The blocking ridge of high pressure drifted back to the west on Friday and Saturday, shifting the flow of moisture and wind as it moved. Instead of southwest winds and mid-90s, the forecast called for the 80s and northeasterly breezes. And 80% chance of rain, which means 0%. It’s a regional rule of thumb that the higher the forecasters’ confidence, the lower the actual odds.
It sounded like the typical cool front that has been visiting the region for the past month, more or less, in other words. The High to the west steers Canadian air down and allows Gulf of Mexico moisture to come up. The combination means not as warm as average, and not as dry as average. We’re actually east of the true drought region, for a change. [taps wood]
Saturday was warm and muggy. You know, mid 90sF and dewpoints in the 60s. Not Houston or Mobile humid, but plenty sticky for this part of the world. Red spots began appearing on the radar in late afternoon, and the wind seemed to be switching from south to north-ish. The front was oozing through. The sky grew overcast, and sort of grey looking, but nothing really to write home about. And then the rain started around seven thirty that night.
It pounded, bucketed, gooshed, and drenched everything. The usual places had high water, as they usually do. I suspect the ball game got called a wee bit early, but I didn’t check. The storms had some thunder and lightning, but not as much as the spring monsters did. One or two went severe, then weakened to “frog strangler.” The house ended up getting 1.4″. The airport, which is the official reporting site for statistical purposes, got half an inch. A quick survey the next morning showed that it ranged from a two inch rain (drops two inches apart) to .58″ to 1.9″. If you were under a storm, you got a rain, in other words. That’s how this summer has been in general. We have not gotten a lot of the huge rain-shields that cover tens or hundreds of square miles. Instead we got smaller, mostly stationary storms that dumped water over a limited area. Or we got “trains,” long chains of storms that covered the same area as they moved through, sort of like the path of the tornado outbreak in the early spring.

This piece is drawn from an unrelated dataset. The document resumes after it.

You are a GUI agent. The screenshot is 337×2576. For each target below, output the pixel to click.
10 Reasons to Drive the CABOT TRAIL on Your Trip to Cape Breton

Sunday the sky got brighter but never really cleared. A very misty tropical rain started just after one, as I sat on the floor in the front room, surrounded by papers, shoeboxes, a garbage bag, and other evidence of sorting in progress. No wind moved the rain or the trees. That ended after an hour or so and left almost another .10″ in the rain gauge. The midnight temperature on Sunday was 73F, and had dropped to 71 by 0700. After the rain, a strong northeast wind began blowing, and the temperature continued to fall to 64F by 1600. I went walking and greatly enjoyed the refreshing change.
Sunday-Monday the low dropped to 62F with the north wind, so I aired out the house for the first time in weeks. The dewpoint also dropped. On Tuesday, I woke at 0530 to light westerly winds, a dewpoint of 40, and a temperature of 60. Wheeeeee! That’s the driest this area has been since May. You bet I was out and about enjoying the pre-dawn chill. I also opened all the windows and screen-doors to let as much cool, dry into the place as possible.
Heat will return, and humidity. But this is the warning shot across summer’s bow. Slowly, more and stronger cold fronts will race down from Canada, then from Siberia. The days grow shorter, the sycamore trees are dropping bark, the sun moves south. Summer is not over, no. But it is starting to stagger and weaken. Orion dominates the pre-dawn sky. We’re entering the fat season, harvest and canning season.